## EXERCISE INPUTS
____

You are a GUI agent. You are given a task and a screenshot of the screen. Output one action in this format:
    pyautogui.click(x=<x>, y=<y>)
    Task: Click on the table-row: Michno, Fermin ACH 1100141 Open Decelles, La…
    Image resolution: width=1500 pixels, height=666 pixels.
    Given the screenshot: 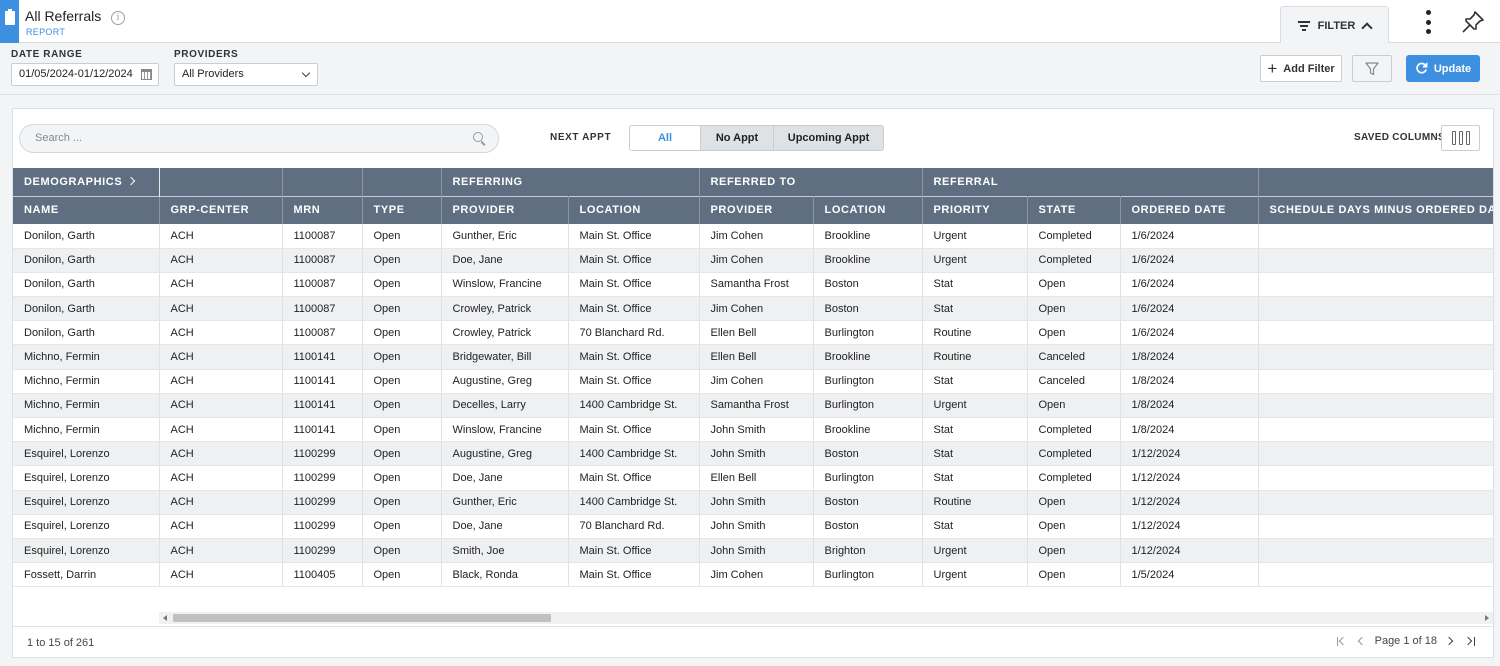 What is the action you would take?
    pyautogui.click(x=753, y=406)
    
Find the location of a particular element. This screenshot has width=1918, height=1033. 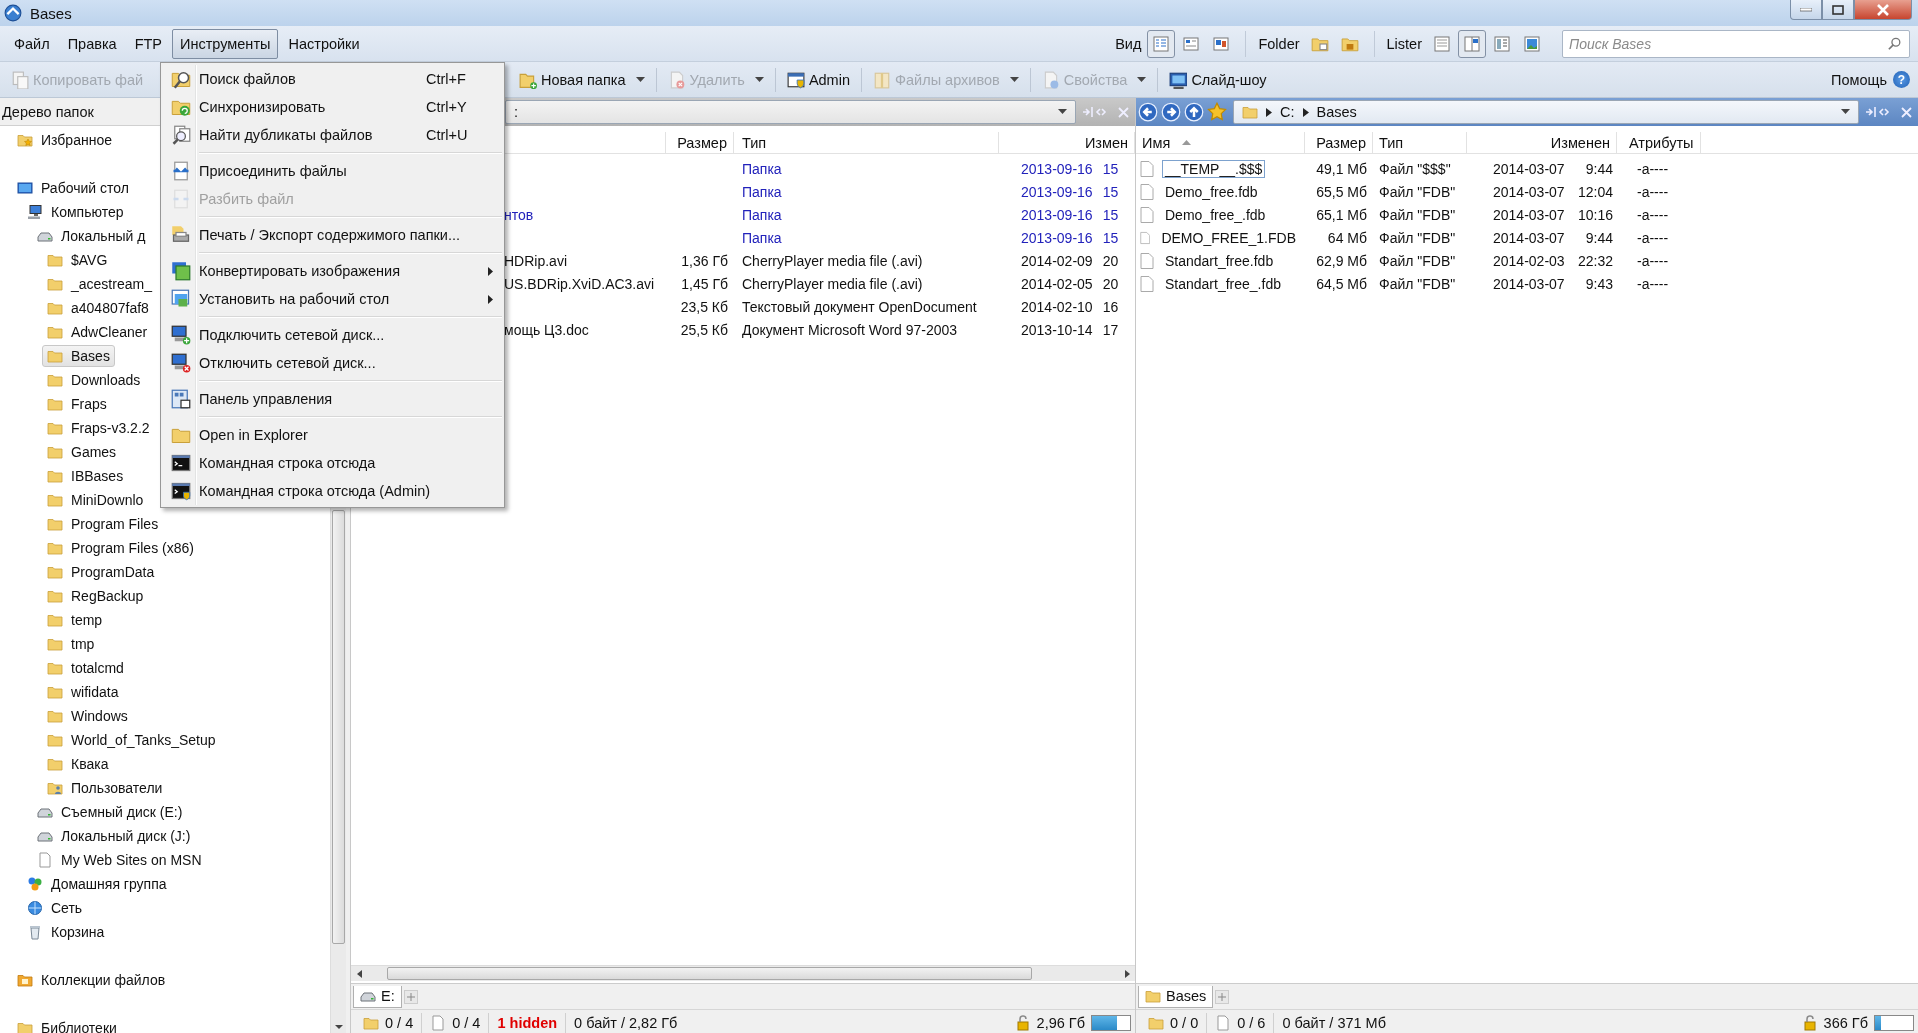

____

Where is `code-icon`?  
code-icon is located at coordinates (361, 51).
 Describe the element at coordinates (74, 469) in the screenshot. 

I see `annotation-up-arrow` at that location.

____

Reproduce verbatim the stretch of the items above from the line containing "Describe the element" through the line containing "at that location.", with both of those lines included.

## EXERCISE ANSWER
 Describe the element at coordinates (74, 469) in the screenshot. 

I see `annotation-up-arrow` at that location.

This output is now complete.